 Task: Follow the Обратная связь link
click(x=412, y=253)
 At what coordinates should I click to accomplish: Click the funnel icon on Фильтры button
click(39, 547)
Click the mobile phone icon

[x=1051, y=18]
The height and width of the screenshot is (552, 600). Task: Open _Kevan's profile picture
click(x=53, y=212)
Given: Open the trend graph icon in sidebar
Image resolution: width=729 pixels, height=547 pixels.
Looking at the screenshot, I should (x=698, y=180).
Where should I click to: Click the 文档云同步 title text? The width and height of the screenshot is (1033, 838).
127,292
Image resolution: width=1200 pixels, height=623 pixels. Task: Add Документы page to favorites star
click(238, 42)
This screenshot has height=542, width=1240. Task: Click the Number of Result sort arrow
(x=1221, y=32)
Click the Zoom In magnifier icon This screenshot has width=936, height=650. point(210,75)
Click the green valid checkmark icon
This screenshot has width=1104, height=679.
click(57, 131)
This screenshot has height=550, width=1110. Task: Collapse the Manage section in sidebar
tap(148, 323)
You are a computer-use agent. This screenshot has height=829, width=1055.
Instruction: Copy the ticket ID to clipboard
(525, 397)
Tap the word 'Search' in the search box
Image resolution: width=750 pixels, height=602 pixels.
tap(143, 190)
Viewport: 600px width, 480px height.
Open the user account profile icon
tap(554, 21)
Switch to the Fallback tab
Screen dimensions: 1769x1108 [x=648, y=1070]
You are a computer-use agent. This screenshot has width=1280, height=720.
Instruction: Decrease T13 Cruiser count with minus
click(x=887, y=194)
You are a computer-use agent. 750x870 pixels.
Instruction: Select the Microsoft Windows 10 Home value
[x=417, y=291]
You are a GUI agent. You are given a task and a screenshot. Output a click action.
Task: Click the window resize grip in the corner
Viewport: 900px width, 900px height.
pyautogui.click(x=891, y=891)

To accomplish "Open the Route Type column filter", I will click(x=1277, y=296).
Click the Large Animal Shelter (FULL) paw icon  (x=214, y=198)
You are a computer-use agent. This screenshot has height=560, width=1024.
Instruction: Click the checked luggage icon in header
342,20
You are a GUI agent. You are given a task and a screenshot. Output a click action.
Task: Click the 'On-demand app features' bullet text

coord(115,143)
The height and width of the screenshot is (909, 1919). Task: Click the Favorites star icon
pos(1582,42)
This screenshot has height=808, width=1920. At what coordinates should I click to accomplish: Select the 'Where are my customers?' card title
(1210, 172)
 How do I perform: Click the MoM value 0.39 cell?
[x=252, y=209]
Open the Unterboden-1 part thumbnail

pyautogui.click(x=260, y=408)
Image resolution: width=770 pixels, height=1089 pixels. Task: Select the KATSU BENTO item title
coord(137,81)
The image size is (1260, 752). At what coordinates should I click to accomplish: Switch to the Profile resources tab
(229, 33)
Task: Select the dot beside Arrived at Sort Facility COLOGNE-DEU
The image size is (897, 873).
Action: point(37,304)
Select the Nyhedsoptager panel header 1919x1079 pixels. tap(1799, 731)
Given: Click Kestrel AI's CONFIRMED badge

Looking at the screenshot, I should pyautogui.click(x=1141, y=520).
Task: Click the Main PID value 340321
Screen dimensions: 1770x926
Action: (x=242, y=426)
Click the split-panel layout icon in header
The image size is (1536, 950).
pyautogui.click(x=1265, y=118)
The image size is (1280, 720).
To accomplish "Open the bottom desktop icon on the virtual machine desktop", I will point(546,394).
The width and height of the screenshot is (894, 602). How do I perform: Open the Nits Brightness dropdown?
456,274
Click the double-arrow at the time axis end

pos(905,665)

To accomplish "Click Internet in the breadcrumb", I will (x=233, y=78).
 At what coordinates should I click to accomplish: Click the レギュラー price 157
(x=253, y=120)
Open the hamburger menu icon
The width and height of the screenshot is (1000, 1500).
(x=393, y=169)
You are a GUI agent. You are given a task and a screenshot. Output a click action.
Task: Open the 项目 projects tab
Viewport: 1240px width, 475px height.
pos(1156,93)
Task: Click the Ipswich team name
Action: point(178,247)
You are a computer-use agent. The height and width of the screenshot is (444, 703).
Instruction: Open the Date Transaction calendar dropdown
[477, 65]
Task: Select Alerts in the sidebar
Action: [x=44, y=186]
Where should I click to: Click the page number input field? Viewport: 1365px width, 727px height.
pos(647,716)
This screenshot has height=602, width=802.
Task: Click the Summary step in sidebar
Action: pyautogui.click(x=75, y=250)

▬▬▬

[Your task] Transcribe the entries exactly.

[Task answer]
 Task: Follow the Обратная связь link
click(x=412, y=253)
 At what coordinates should I click to accomplish: Click the funnel icon on Фильтры button
click(39, 547)
Click the mobile phone icon

[x=1051, y=18]
The height and width of the screenshot is (552, 600). Task: Open _Kevan's profile picture
click(x=53, y=212)
Given: Open the trend graph icon in sidebar
Image resolution: width=729 pixels, height=547 pixels.
Looking at the screenshot, I should (x=698, y=180).
Where should I click to: Click the 文档云同步 title text? The width and height of the screenshot is (1033, 838).
127,292
Image resolution: width=1200 pixels, height=623 pixels. Task: Add Документы page to favorites star
click(238, 42)
This screenshot has height=542, width=1240. Task: Click the Number of Result sort arrow
(x=1221, y=32)
Click the Zoom In magnifier icon This screenshot has width=936, height=650. point(210,75)
Click the green valid checkmark icon
This screenshot has width=1104, height=679.
click(57, 131)
This screenshot has height=550, width=1110. Task: Collapse the Manage section in sidebar
tap(148, 323)
You are a computer-use agent. This screenshot has height=829, width=1055.
Instruction: Copy the ticket ID to clipboard
(525, 397)
Tap the word 'Search' in the search box
Image resolution: width=750 pixels, height=602 pixels.
tap(143, 190)
Viewport: 600px width, 480px height.
Open the user account profile icon
tap(554, 21)
Switch to the Fallback tab
Screen dimensions: 1769x1108 [x=648, y=1070]
You are a computer-use agent. This screenshot has width=1280, height=720.
Instruction: Decrease T13 Cruiser count with minus
click(x=887, y=194)
You are a computer-use agent. 750x870 pixels.
Instruction: Select the Microsoft Windows 10 Home value
[x=417, y=291]
You are a GUI agent. You are given a task and a screenshot. Output a click action.
Task: Click the window resize grip in the corner
Viewport: 900px width, 900px height.
pyautogui.click(x=891, y=891)

To accomplish "Open the Route Type column filter", I will click(x=1277, y=296).
Click the Large Animal Shelter (FULL) paw icon  (x=214, y=198)
You are a computer-use agent. This screenshot has height=560, width=1024.
Instruction: Click the checked luggage icon in header
342,20
You are a GUI agent. You are given a task and a screenshot. Output a click action.
Task: Click the 'On-demand app features' bullet text

coord(115,143)
The height and width of the screenshot is (909, 1919). Task: Click the Favorites star icon
pos(1582,42)
This screenshot has height=808, width=1920. At what coordinates should I click to accomplish: Select the 'Where are my customers?' card title
(1210, 172)
 How do I perform: Click the MoM value 0.39 cell?
[x=252, y=209]
Open the Unterboden-1 part thumbnail

pyautogui.click(x=260, y=408)
Image resolution: width=770 pixels, height=1089 pixels. Task: Select the KATSU BENTO item title
coord(137,81)
The image size is (1260, 752). At what coordinates should I click to accomplish: Switch to the Profile resources tab
(229, 33)
Task: Select the dot beside Arrived at Sort Facility COLOGNE-DEU
The image size is (897, 873).
Action: point(37,304)
Select the Nyhedsoptager panel header 1919x1079 pixels. tap(1799, 731)
Given: Click Kestrel AI's CONFIRMED badge

Looking at the screenshot, I should pyautogui.click(x=1141, y=520).
Task: Click the Main PID value 340321
Screen dimensions: 1770x926
Action: (x=242, y=426)
Click the split-panel layout icon in header
The image size is (1536, 950).
pyautogui.click(x=1265, y=118)
The image size is (1280, 720).
To accomplish "Open the bottom desktop icon on the virtual machine desktop", I will point(546,394).
The width and height of the screenshot is (894, 602). How do I perform: Open the Nits Brightness dropdown?
456,274
Click the double-arrow at the time axis end

pos(905,665)

To accomplish "Click Internet in the breadcrumb", I will (x=233, y=78).
 At what coordinates should I click to accomplish: Click the レギュラー price 157
(x=253, y=120)
Open the hamburger menu icon
The width and height of the screenshot is (1000, 1500).
(x=393, y=169)
You are a GUI agent. You are given a task and a screenshot. Output a click action.
Task: Open the 项目 projects tab
Viewport: 1240px width, 475px height.
pos(1156,93)
Task: Click the Ipswich team name
Action: point(178,247)
You are a computer-use agent. The height and width of the screenshot is (444, 703).
Instruction: Open the Date Transaction calendar dropdown
[477, 65]
Task: Select Alerts in the sidebar
Action: [x=44, y=186]
Where should I click to: Click the page number input field? Viewport: 1365px width, 727px height.
pos(647,716)
This screenshot has height=602, width=802.
Task: Click the Summary step in sidebar
Action: pyautogui.click(x=75, y=250)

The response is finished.